* **Task requirements**:
a. Summarize the passage on taxes and government finance in two sentences.
b. Output the rows of the Word and item position data from the start through the line containing "point(1056,179)", including both of those lines, and leave out the pictures.

Failure there is still probably less bad than targeting the bottom with the inflation rather than the top. Minimum wage increases are bruising fights and jarring to cope with. But undoing the relative value with the mostly invisible mechanism of how money poofs in? Silent and seemingly effective.
 
I try to mention it frequently. I think the US currently has too low top marginal taxes.
I’m going to say something almost antithetical to my libertarian leanings: if you’re going to raise taxes to support a welfare state, everybody should be paying in.

If someone’s not contributing in some way but receiving benefits, is there any incentive for them to think about the effectiveness of the programs they support? If someone wants to build a new sidewalk to my apartment and it costs me zero, why should I care whether the government spends $100 or $100,000,000?
 
But nobody actually advocates running big surpluses forever.

See you say stuff like this but the US government, using the neoclassical macro models, was claiming before the early-2000s recession that Clinton's surpluses would last forever and continue to increase forever. You also conveniently forget how mainstream macro actually claimed that the Great Recession was impossible before it happened!

Is it not dependent on the confidence of the people have in the government to reasonably manage the money supply? Otherwise, there is always the use of force like applied in Venezuela, but I know no one here would advocate haphazard government seizure of property in order to meet its obligations.

To some extent it is of course dependent on a political agreement by the population that the government is legitimate and that their money is worth something. Here's a hint: the fastest way to destroy people's confidence in the monetary system is to use Gold Standard-style balanced-budget thinking to unleash debt-deflation on the economy.

(Word and item position data)
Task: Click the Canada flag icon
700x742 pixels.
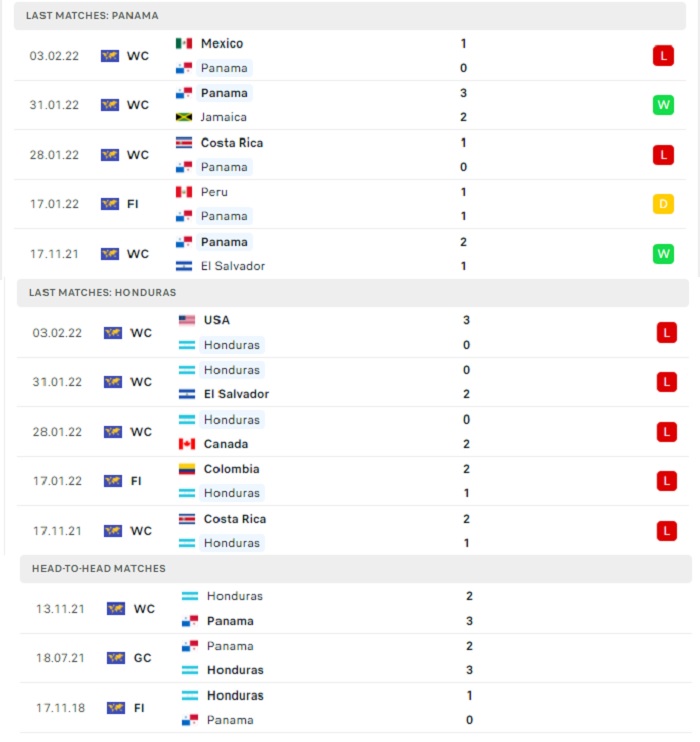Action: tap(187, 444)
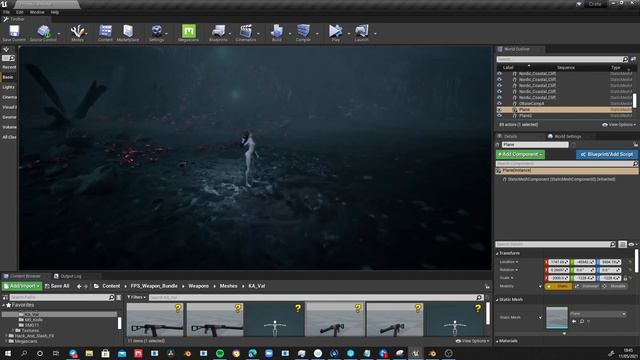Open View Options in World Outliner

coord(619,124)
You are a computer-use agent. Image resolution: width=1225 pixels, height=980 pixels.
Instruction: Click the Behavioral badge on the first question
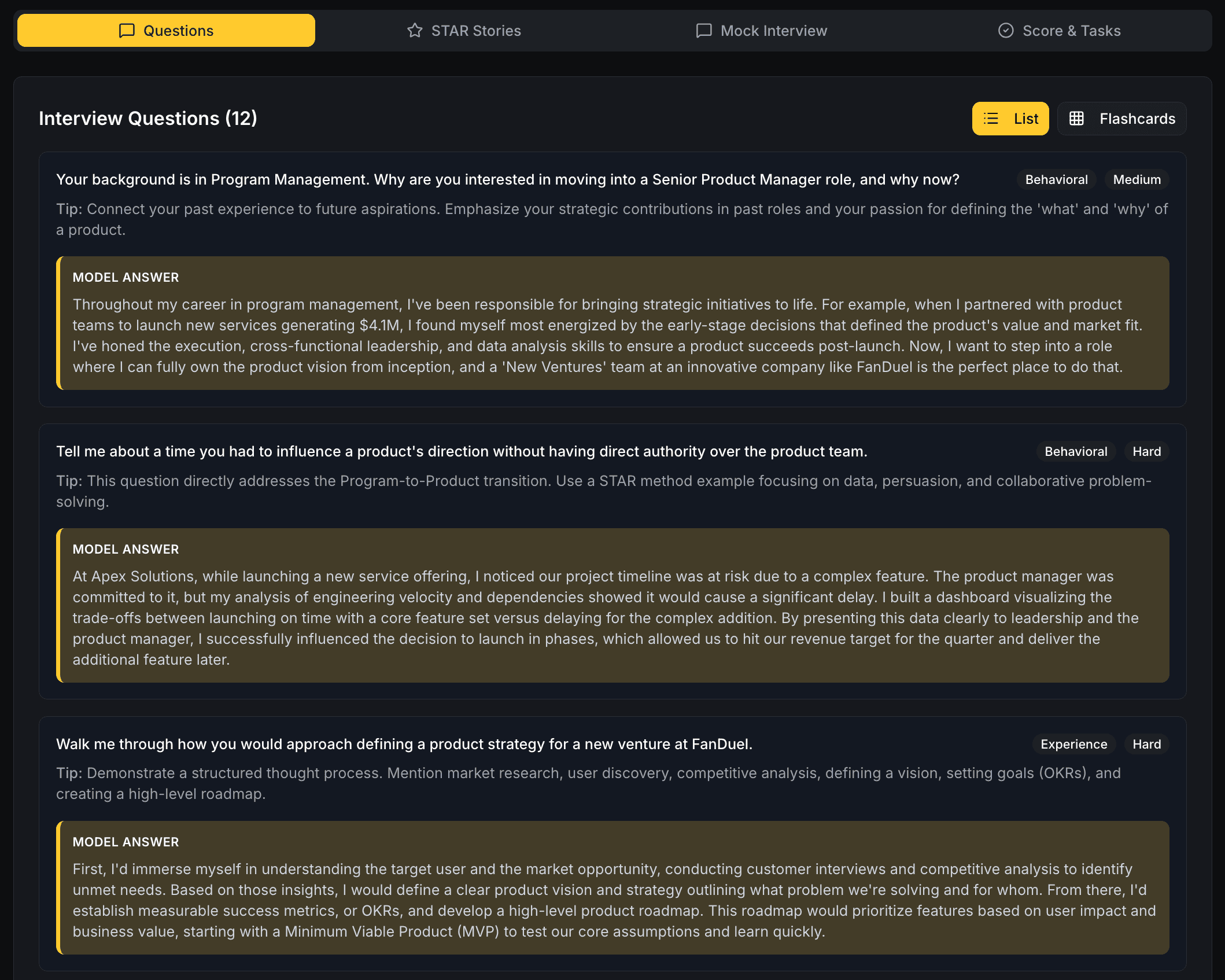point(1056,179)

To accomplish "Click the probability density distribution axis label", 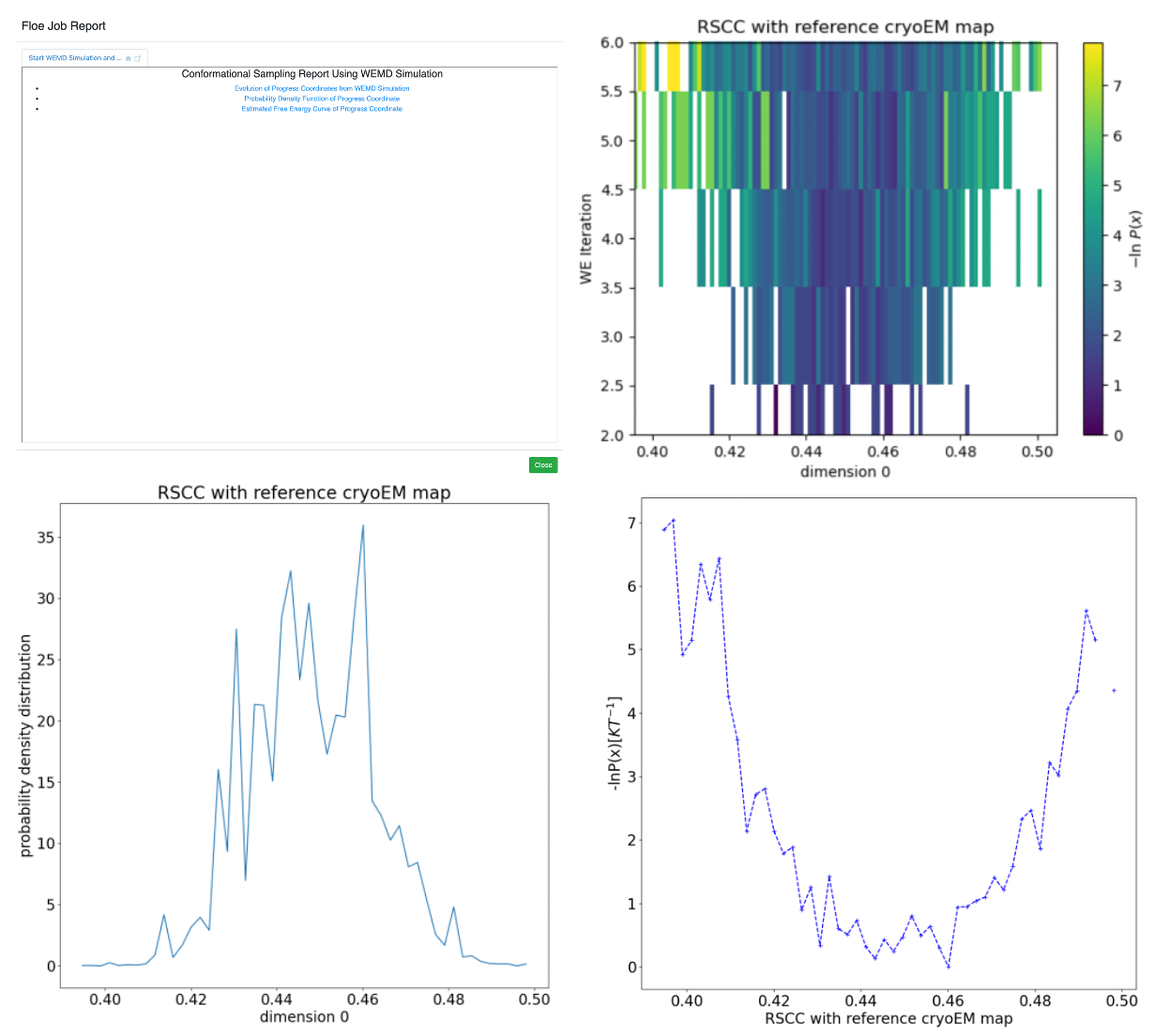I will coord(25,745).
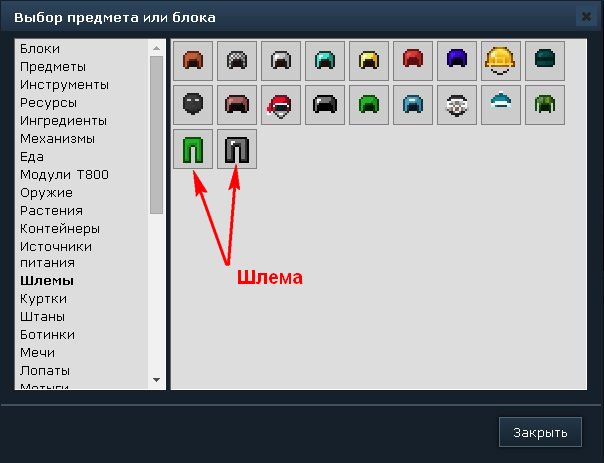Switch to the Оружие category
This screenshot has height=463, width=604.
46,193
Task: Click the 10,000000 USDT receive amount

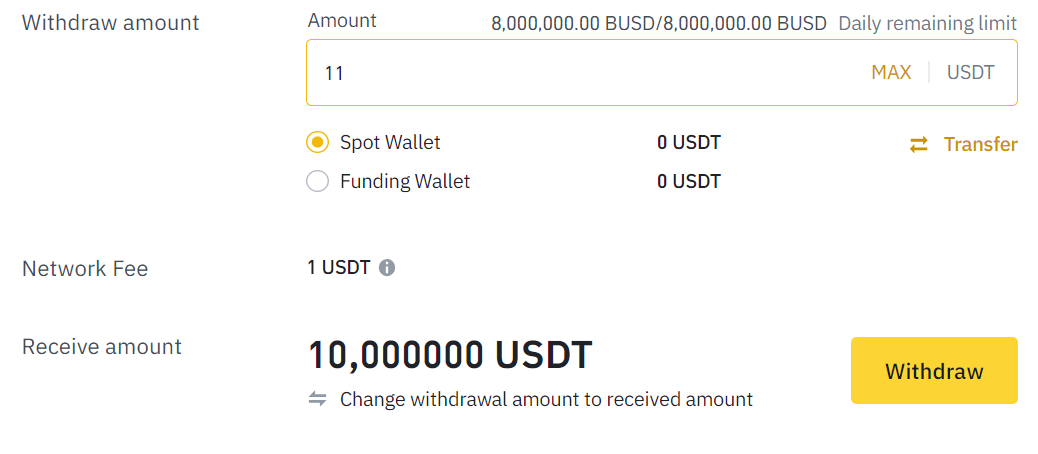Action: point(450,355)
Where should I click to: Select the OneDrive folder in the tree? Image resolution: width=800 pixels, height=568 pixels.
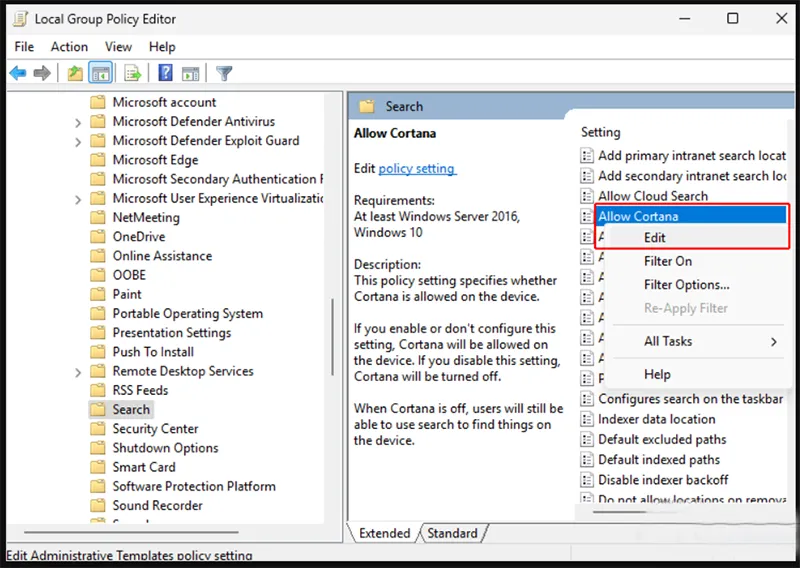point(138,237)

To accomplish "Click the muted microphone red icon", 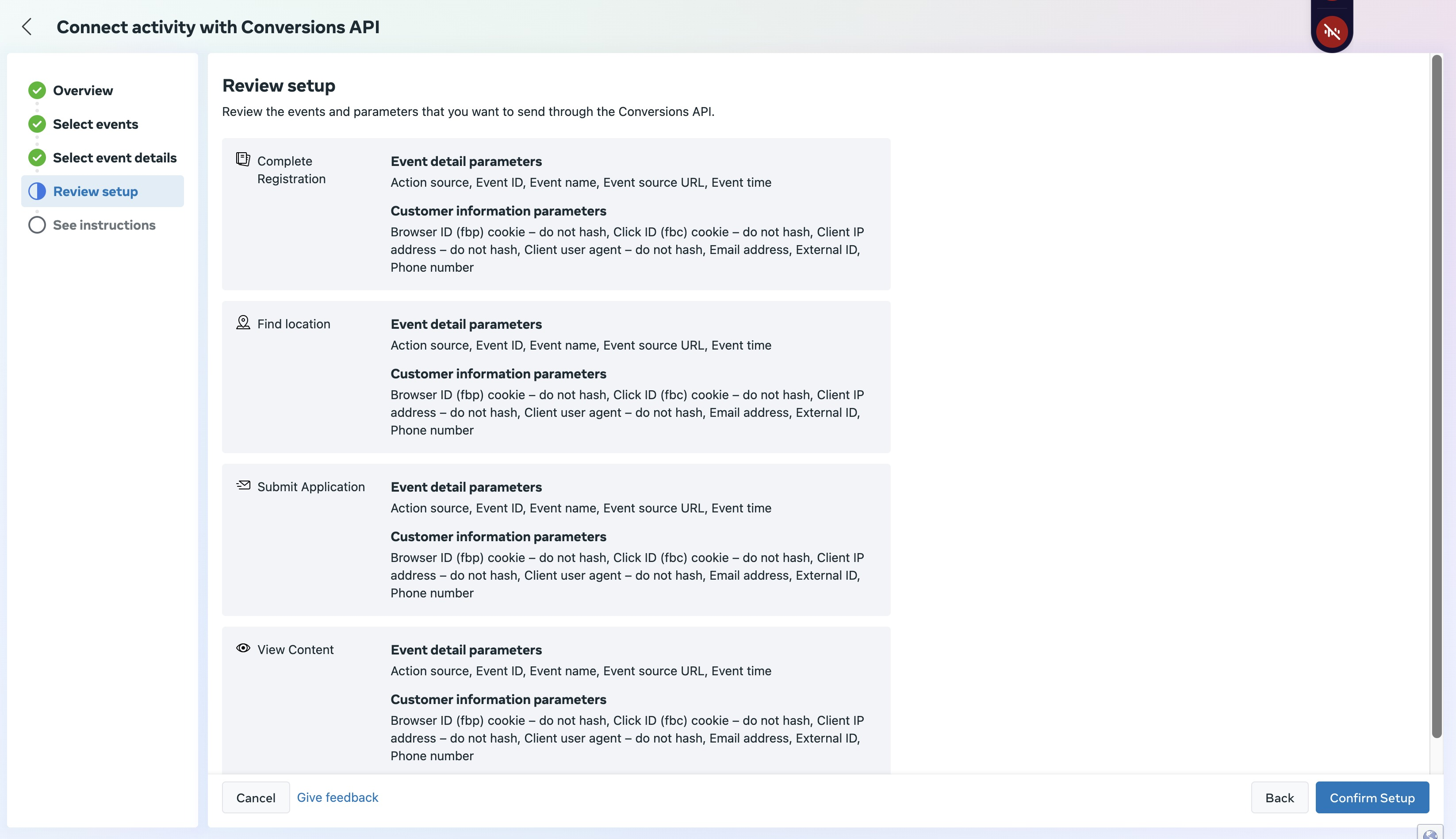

* **The responses**:
a. The writers argue that the US has top marginal taxes that are too low and that, if taxes are raised to support a welfare state, everybody should pay in, since someone who receives benefits at no cost has little reason to care about how effective the programs are. One reply disputes the claim that nobody advocates running big surpluses forever, and another says confidence in money depends on people accepting the government as legitimate, warning that balanced-budget thinking that unleashes debt-deflation is the fastest way to destroy that confidence.

b.
Task: Click the Canada flag icon
700x742 pixels.
Action: tap(187, 444)
Open View Options in World Outliner

coord(619,124)
You are a computer-use agent. Image resolution: width=1225 pixels, height=980 pixels.
Instruction: Click the Behavioral badge on the first question
point(1056,179)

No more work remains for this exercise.